Infantile hypophosphatasia (HPP) is a rare genetic disorder that affects bone mineralization, leading to skeletal deformities, respiratory issues, and severe developmental concerns. This condition occurs due to mutations in the ALPL gene, which encodes the tissue non-specific alkaline phosphatase enzyme (TNSALP).
Causes and Genetic Basis
Infantile hypophosphatasia results from mutations in the ALPL gene. This gene provides instructions for producing TNSALP, an enzyme essential for bone mineralization. Mutations disrupt TNSALP function, causing inadequate breakdown of certain substances like pyrophosphate, which in turn inhibits bone formation.
Inheritance Pattern
- Autosomal Recessive: Most severe forms, including infantile HPP, are inherited in this pattern. Both parents must carry a defective gene.
- Autosomal Dominant: Milder cases may follow this inheritance.
Symptoms of Infantile Hypophosphatasia
Symptoms generally appear before six months of age and may include:
- Skeletal Deformities: Bowed limbs, shortened bones, and rib cage abnormalities.
- Respiratory Issues: Chest deformities may impair breathing.
- Failure to Thrive: Poor feeding and slow growth.

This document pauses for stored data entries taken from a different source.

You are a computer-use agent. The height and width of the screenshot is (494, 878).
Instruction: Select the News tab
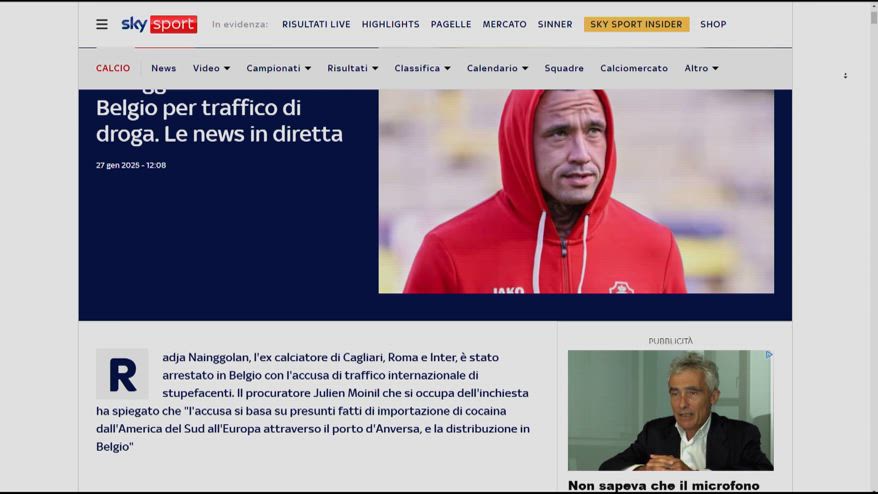(x=164, y=68)
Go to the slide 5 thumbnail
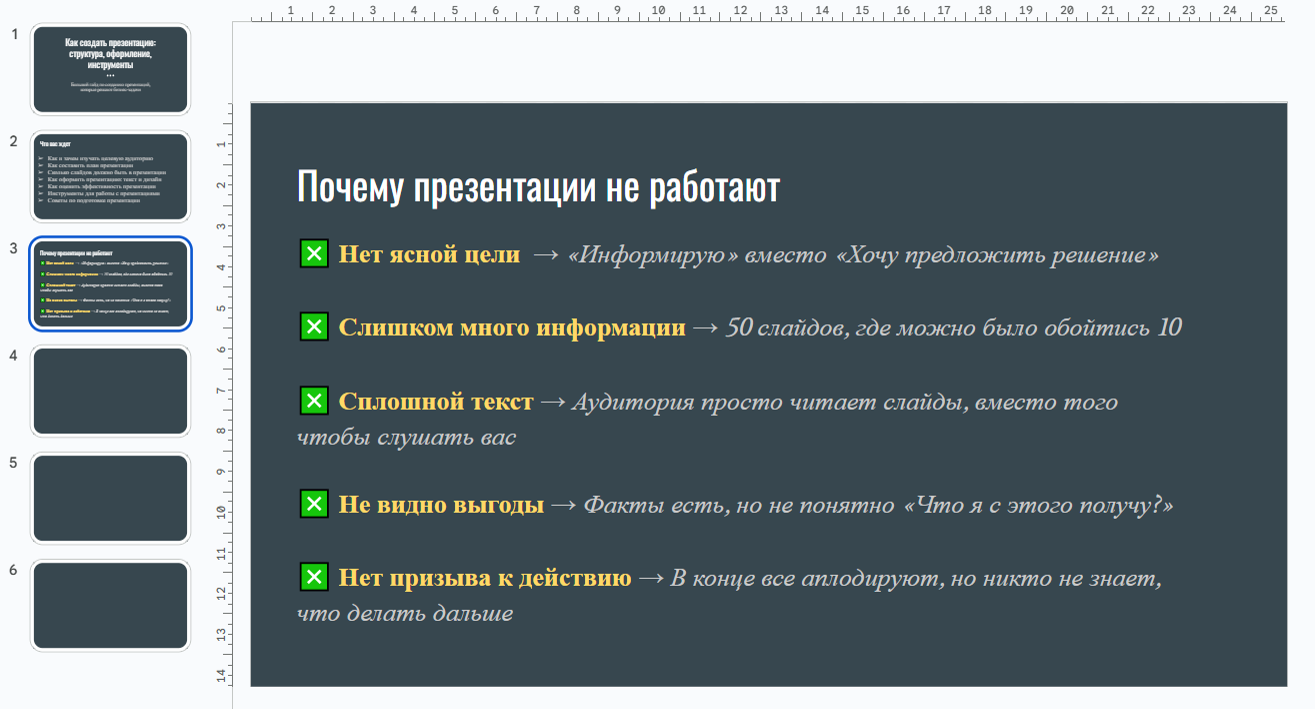This screenshot has height=709, width=1315. (110, 498)
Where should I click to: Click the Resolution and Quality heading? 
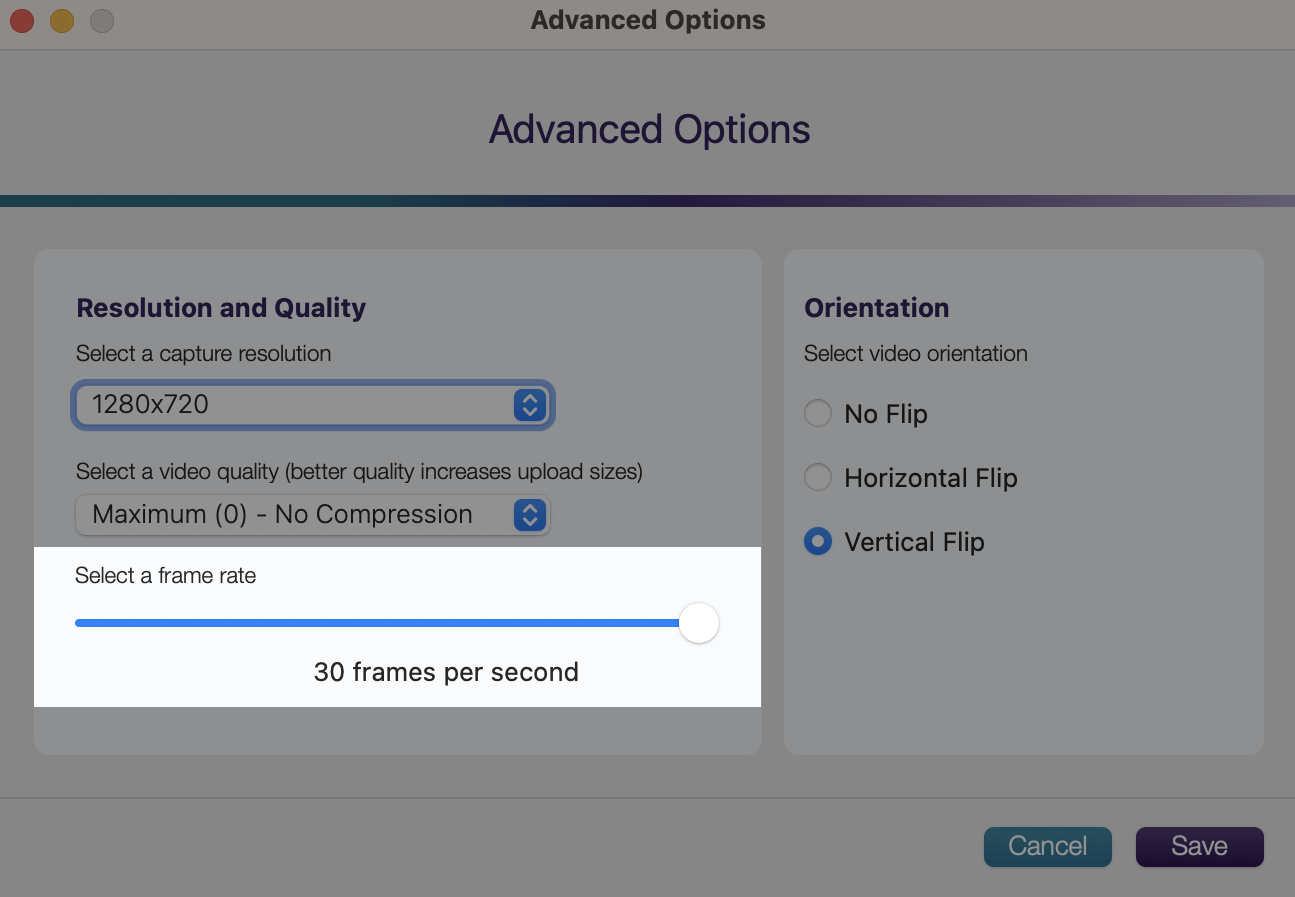[x=221, y=308]
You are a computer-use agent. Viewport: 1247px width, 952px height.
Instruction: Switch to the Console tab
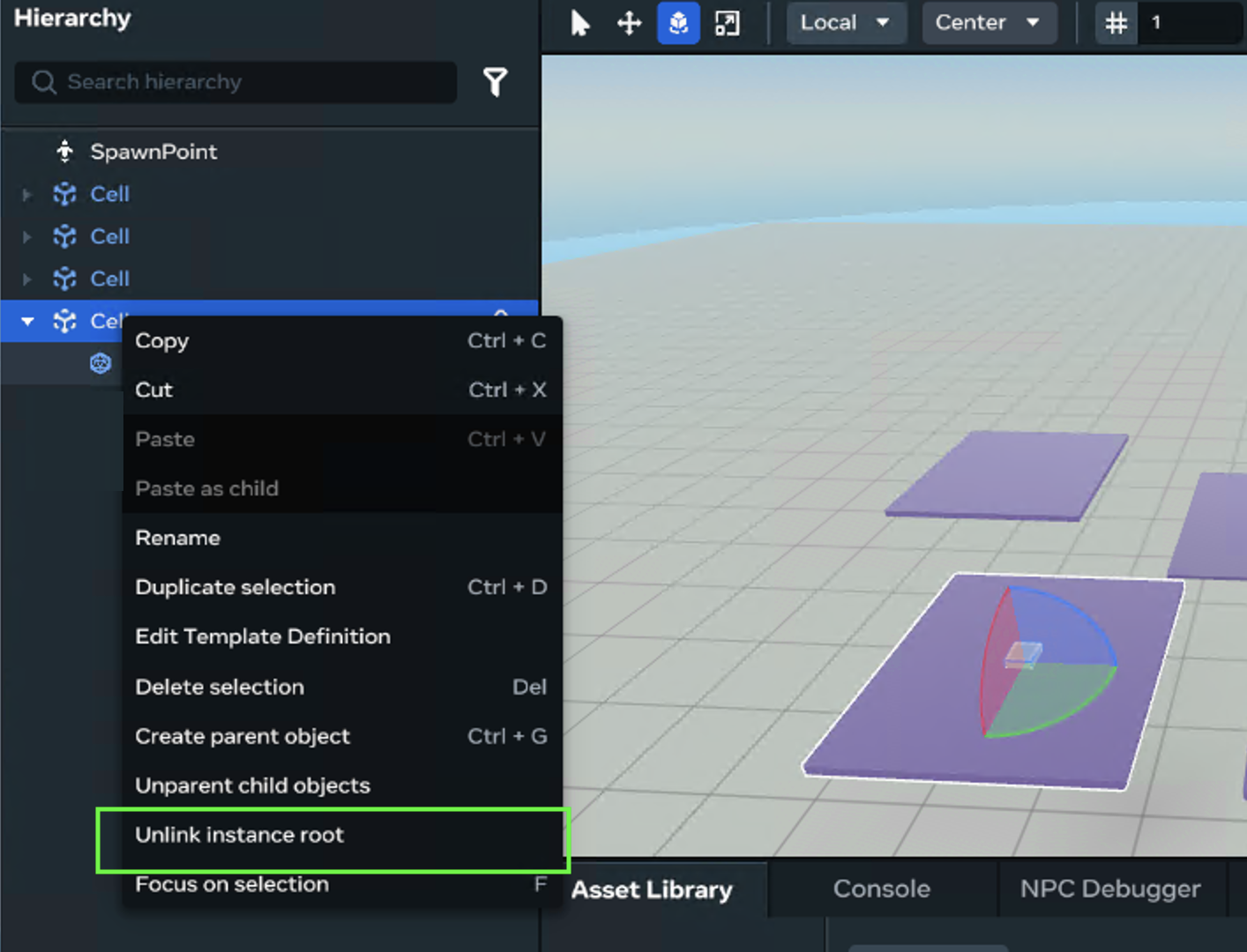pyautogui.click(x=881, y=889)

- Craniosynostosis: Premature skull suture closure, causing head shape abnormalities.
- Hypercalcemia: Elevated calcium levels may lead to vomiting, irritability, and kidney problems.
Severe Complications
- Seizures due to low vitamin B6-dependent neurotransmitter activity.
- Increased Fracture Risk with minimal trauma.
Diagnosis of Infantile Hypophosphatasia
Key Diagnostic Methods
- Blood Tests: Low alkaline phosphatase (ALP) levels are a hallmark.
- Radiographic Imaging: Reveals characteristic skeletal defects.
- Genetic Testing: Identifies mutations in the ALPL gene.
Differential Diagnosis
Conditions such as rickets, osteogenesis imperfecta, and other metabolic bone disorders must be ruled out.
Treatment Options for Infantile Hypophosphatasia
Treatment strategies focus on managing symptoms and improving quality of life. Key approaches include:
Enzyme Replacement Therapy (ERT)
- Asfotase Alfa (Strensiq®): The primary treatment for infantile HPP. It significantly improves bone mineralization, respiratory function, and survival rates.
Supportive Care
- Pain Management: Using analgesics or physiotherapy.
- Respiratory Support: Assisted ventilation if breathing complications occur.
- Nutritional Support: Managing hypercalcemia and improving growth with tailored dietary plans.
Surgical Interventions
In severe cases, surgery may be required to correct skeletal deformities or address craniosynostosis.
Prognosis and Long-term Outlook
Prognosis varies depending on symptom severity and treatment response. Early intervention, particularly with enzyme replacement therapy, significantly improves survival and developmental outcomes. Without appropriate treatment, infantile hypophosphatasia can be life-threatening.
Prognostic Factors
- Age at Onset: Earlier symptoms often indicate more severe progression.
- Treatment Initiation: Timely enzyme therapy improves outcomes.
Preventive Measures and Genetic Counseling
Since HPP is a genetic disorder, families with a known history should consider genetic counseling. Prenatal testing may identify carriers or predict potential risks in unborn children.
Frequently Asked Questions:
What is the main cause of infantile hypophosphatasia?
Infantile hypophosphatasia is caused by mutations in the ALPL gene, affecting bone mineralization.
How is infantile hypophosphatasia diagnosed?
Diagnosis involves blood tests (low ALP), genetic testing for ALPL mutations, and X-rays for skeletal abnormalities.
Can infantile hypophosphatasia be cured?
While there is no permanent cure, enzyme replacement therapy (ERT) with Asfotase Alfa effectively manages the condition.
Is infantile hypophosphatasia hereditary?
Yes, infantile HPP is typically inherited in an autosomal recessive pattern.
What are the survival rates for infants with hypophosphatasia?
With early diagnosis and proper treatment, survival rates improve considerably, though severe cases may remain challenging.
Infantile hypophosphatasia is a complex yet manageable condition with advances in enzyme replacement therapy offering hope for improved outcomes. Early diagnosis, vigilant management, and supportive care remain crucial for enhancing the quality of life for affected infants.